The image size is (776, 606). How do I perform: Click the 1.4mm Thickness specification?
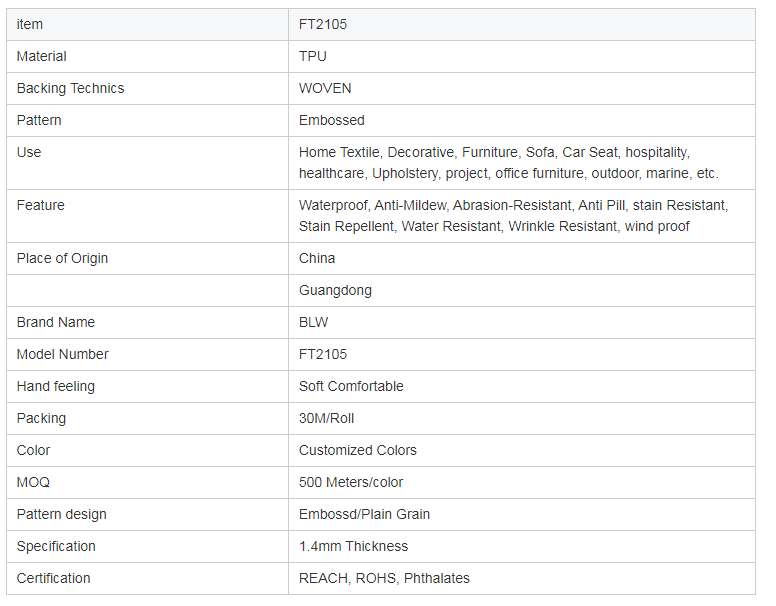pos(353,546)
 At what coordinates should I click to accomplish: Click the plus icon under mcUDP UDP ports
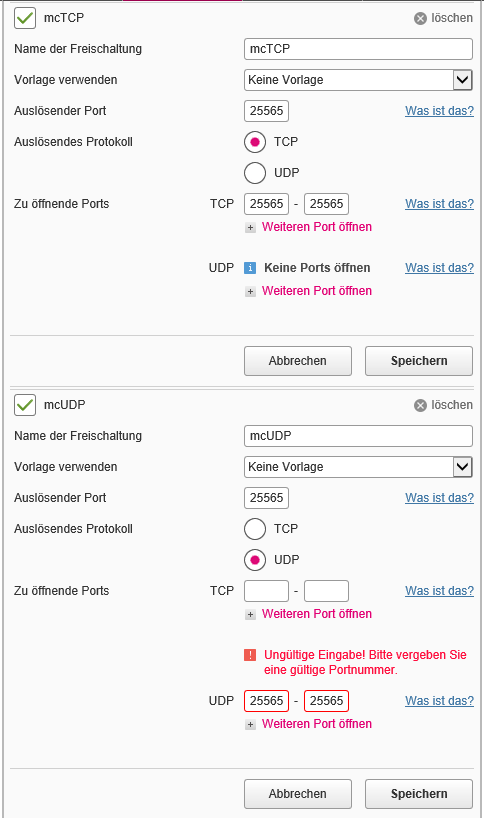click(x=250, y=725)
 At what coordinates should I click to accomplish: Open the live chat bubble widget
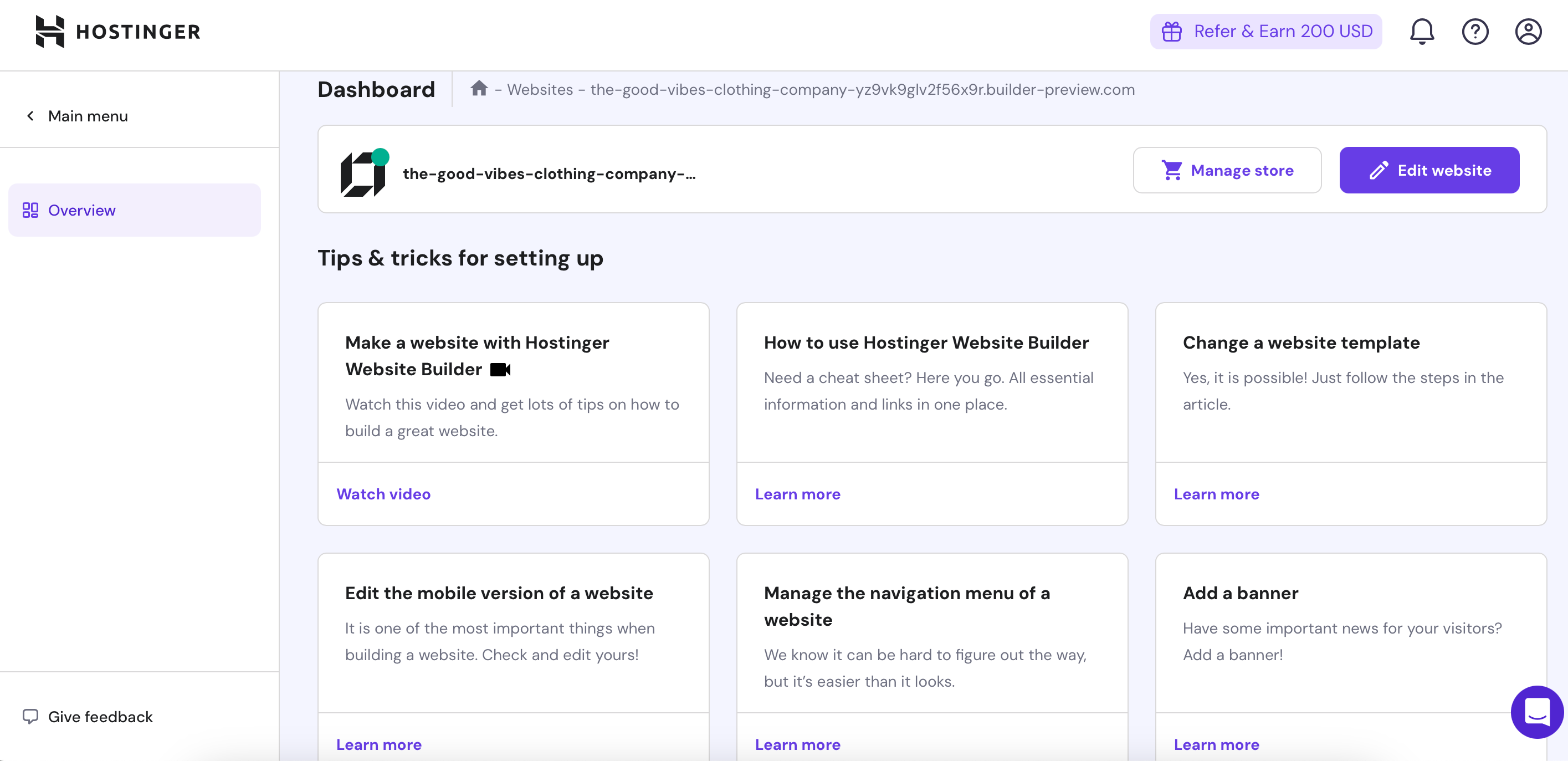[x=1537, y=712]
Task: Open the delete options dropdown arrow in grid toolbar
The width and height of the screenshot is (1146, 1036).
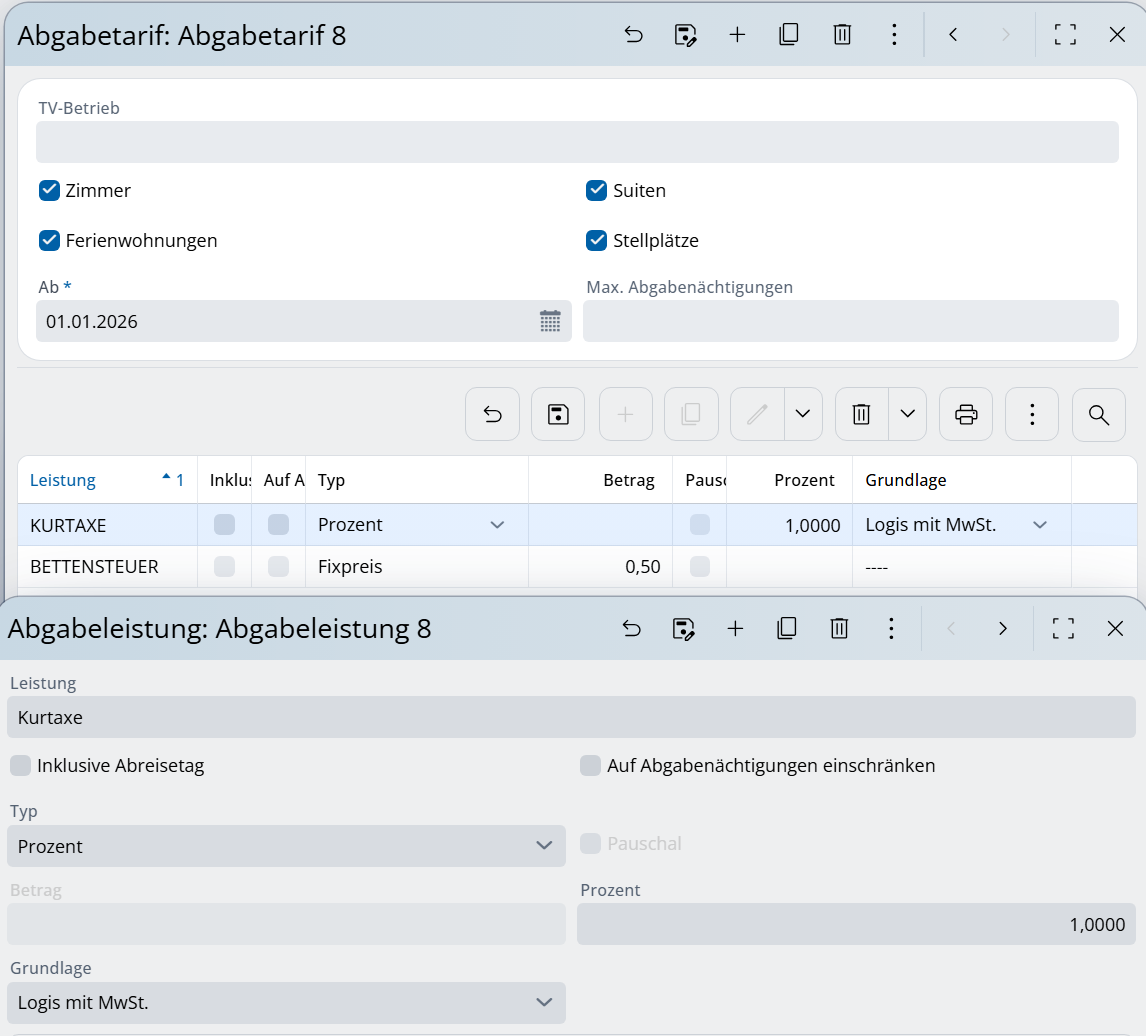Action: pyautogui.click(x=907, y=414)
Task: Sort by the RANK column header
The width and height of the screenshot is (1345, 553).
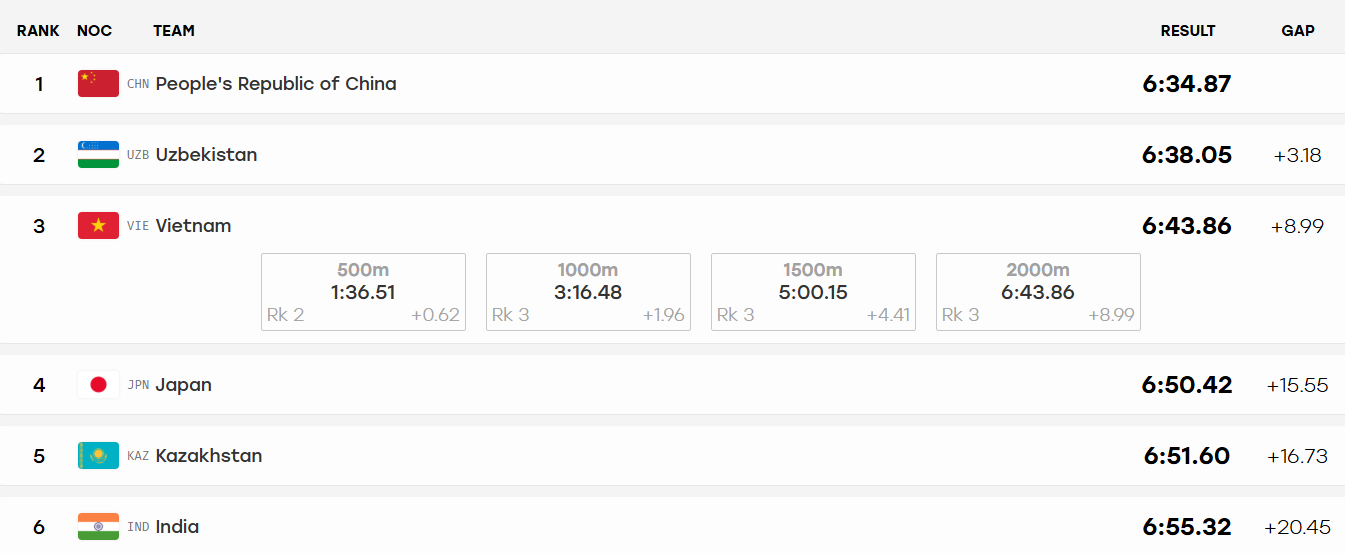Action: point(38,31)
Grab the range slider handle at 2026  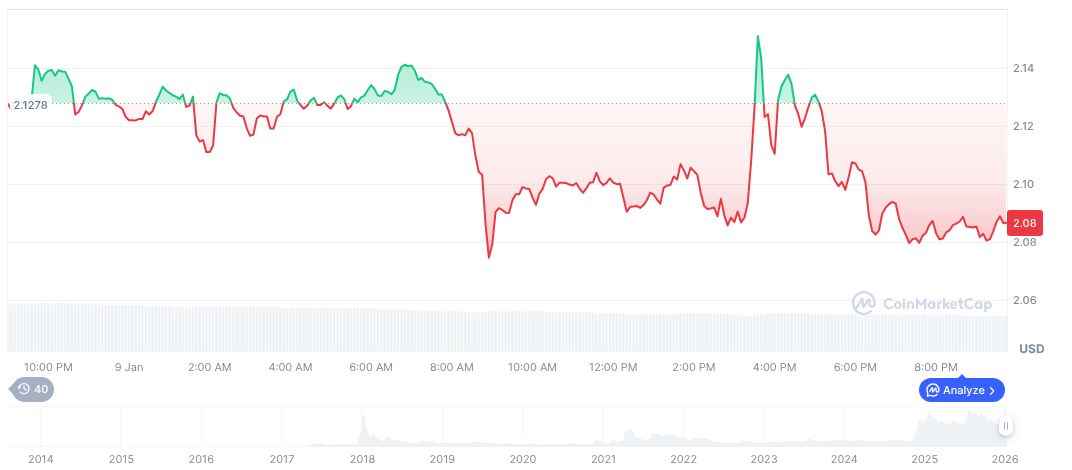coord(1006,426)
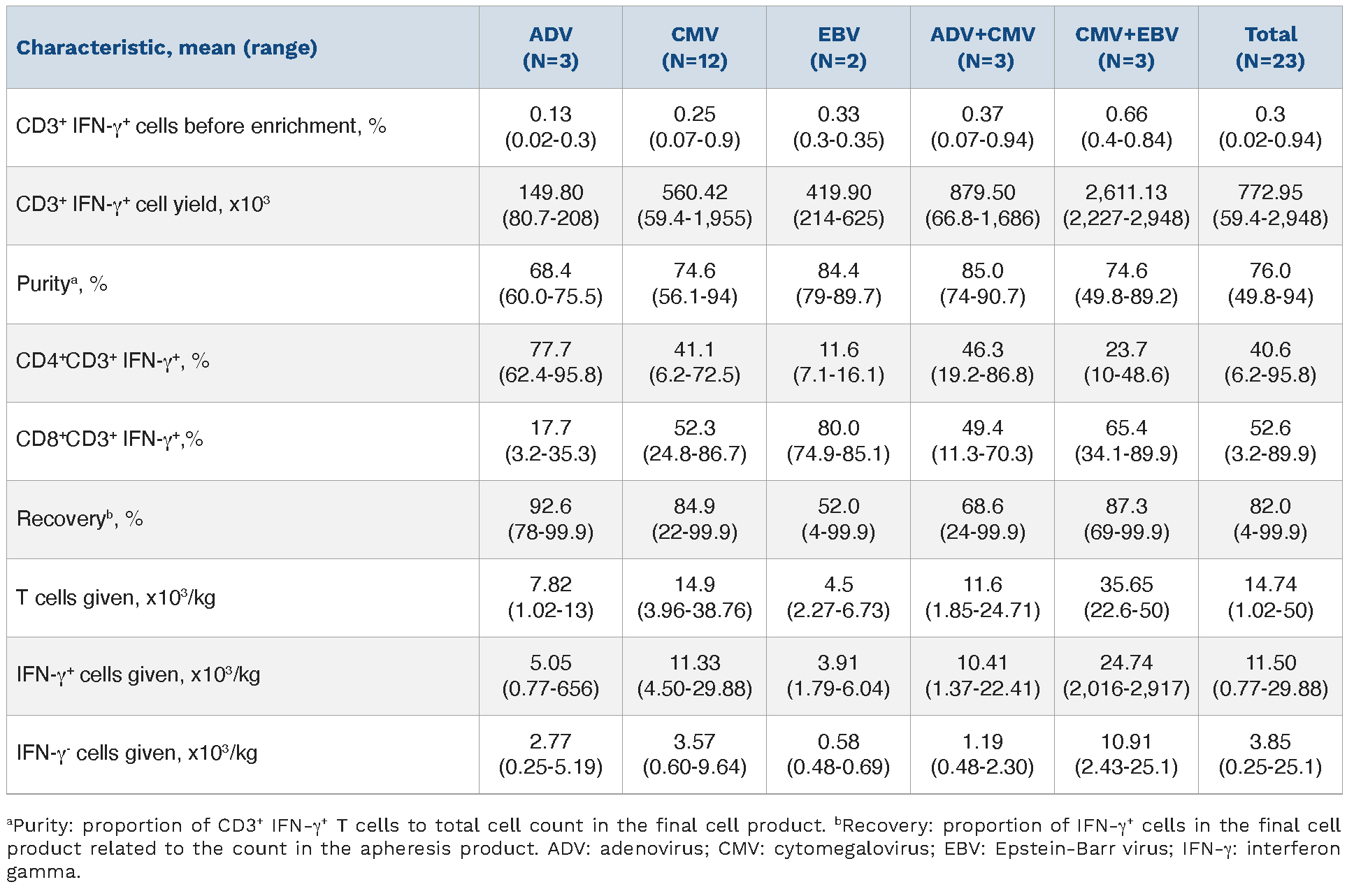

****************************************

What the exercise asks — Reproduce the data verbatim from its first line up to and including the line with "[x=1537, y=712]". Omit the pictures from your copy.

Result —
The image size is (776, 606). How do I perform: Click the 1.4mm Thickness specification?
pos(353,546)
 At what coordinates should I click to accomplish: Click the plus icon under mcUDP UDP ports
click(x=250, y=725)
 At what coordinates should I click to accomplish: Open the live chat bubble widget
[x=1537, y=712]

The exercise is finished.